Just don’t expect to go hairless overnight. You’ll need multiple sessions, and the exact number depends on the thickness and colour of your facial hair, as well as your skin tone. Those with fairer skin tones and darker, coarser hair have the easiest ride, as it’s easier for the laser to target the hair.
Thinner, lighter hairs — or peach fuzz — is slightly trickier to tackle, but not impossible if a Q-switched Nd:YAG laser is used. The same goes for those with darker skin tones, who will find their best results with diode or Nd:YAG lasers.
Is it right for me?
As laser doesn’t target specific hairs, it’s great for larger areas such as the cheeks or neck. Despite laser developments, it’s still much more effective on dark, thick hairs, such as those commonly found on the chin or upper lip.
Think of IPL as laser’s less intense younger sibling. Instead of heat, it uses light to damage the follicles. This makes the treatment itself less uncomfortable than laser – but also weaker, taking more sessions to get the results you want.
Otherwise, it works very similarly to laser. The hair absorbs the light, eventually reducing growth after multiple sessions.
Is it right for me?
IPL is more indiscriminate than laser, making it even more ideal for large facial areas. The fact that it’s typically also less uncomfortable might also be another reason to choose IPL for hairier spots like the hairline, sideburns, or chin.
It’s important to note that darker skin tones and lighter hair generally aren’t considered appropriate candidates. Darker skin contains more melanin, making it more susceptible to burns, while lighter hair doesn’t have enough.

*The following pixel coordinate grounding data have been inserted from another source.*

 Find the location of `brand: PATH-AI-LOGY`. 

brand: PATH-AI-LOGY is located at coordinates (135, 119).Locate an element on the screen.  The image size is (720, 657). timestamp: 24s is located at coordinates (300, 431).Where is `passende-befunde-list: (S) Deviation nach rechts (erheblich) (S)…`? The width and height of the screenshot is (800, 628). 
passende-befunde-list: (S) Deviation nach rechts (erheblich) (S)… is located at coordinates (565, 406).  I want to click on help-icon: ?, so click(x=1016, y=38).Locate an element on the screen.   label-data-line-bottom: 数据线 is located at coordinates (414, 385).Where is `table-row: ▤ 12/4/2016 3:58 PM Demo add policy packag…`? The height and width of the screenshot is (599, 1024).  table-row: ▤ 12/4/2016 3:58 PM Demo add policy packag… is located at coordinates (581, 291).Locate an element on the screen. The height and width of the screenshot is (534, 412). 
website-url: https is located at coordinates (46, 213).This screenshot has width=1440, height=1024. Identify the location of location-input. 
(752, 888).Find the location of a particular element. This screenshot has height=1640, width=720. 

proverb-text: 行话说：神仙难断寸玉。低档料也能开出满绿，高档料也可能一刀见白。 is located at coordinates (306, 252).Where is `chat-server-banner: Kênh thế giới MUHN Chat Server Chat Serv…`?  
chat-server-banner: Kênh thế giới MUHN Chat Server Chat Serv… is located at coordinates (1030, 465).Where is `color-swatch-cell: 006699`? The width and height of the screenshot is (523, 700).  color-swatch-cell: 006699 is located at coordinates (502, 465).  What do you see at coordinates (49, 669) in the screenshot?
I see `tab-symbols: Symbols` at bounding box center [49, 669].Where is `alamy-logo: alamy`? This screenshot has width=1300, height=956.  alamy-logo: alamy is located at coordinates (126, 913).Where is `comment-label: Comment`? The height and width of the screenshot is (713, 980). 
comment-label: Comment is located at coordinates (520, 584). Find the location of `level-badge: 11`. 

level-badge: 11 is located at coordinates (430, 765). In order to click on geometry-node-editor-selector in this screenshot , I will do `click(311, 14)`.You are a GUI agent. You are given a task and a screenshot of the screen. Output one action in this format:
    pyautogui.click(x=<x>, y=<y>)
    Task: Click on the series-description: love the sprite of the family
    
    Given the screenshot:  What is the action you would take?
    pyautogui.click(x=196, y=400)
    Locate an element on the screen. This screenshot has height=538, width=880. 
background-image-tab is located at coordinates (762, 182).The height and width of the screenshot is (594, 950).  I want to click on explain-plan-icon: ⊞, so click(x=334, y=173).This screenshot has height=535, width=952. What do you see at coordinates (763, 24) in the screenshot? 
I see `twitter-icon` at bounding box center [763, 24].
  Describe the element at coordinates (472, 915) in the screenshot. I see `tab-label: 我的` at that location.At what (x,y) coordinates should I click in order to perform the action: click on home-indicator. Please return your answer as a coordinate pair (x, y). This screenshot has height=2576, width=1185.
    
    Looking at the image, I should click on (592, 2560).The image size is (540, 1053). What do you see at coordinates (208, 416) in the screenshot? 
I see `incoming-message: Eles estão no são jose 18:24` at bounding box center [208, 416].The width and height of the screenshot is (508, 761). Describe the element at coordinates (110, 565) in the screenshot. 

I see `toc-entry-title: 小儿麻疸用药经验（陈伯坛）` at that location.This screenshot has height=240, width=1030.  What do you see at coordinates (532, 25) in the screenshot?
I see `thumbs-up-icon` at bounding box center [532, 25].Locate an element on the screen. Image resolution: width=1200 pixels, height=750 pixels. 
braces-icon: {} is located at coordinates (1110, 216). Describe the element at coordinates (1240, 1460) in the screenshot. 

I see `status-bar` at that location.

This is the closest you can come to permanent hair removal. With the aid of a thin metal probe, electrolysis targets each hair follicle with a low-level electrical current to kill the cells generating growth.
It’s extremely precise – and for that reason, also slow. Sessions tend to be notably longer than laser or IPL. But on the plus side, you can expect extremely long-lasting results as the follicle is totally destroyed.
Is it right for me?
This precision makes electrolysis perfect for areas requiring close attention to detail, such as the brows, hairline, or beard neckline.
Unlike laser and IPL, your suitability doesn’t depend on your hair colour or skin tone. However, it is worth considering the time required to tackle larger areas of the face.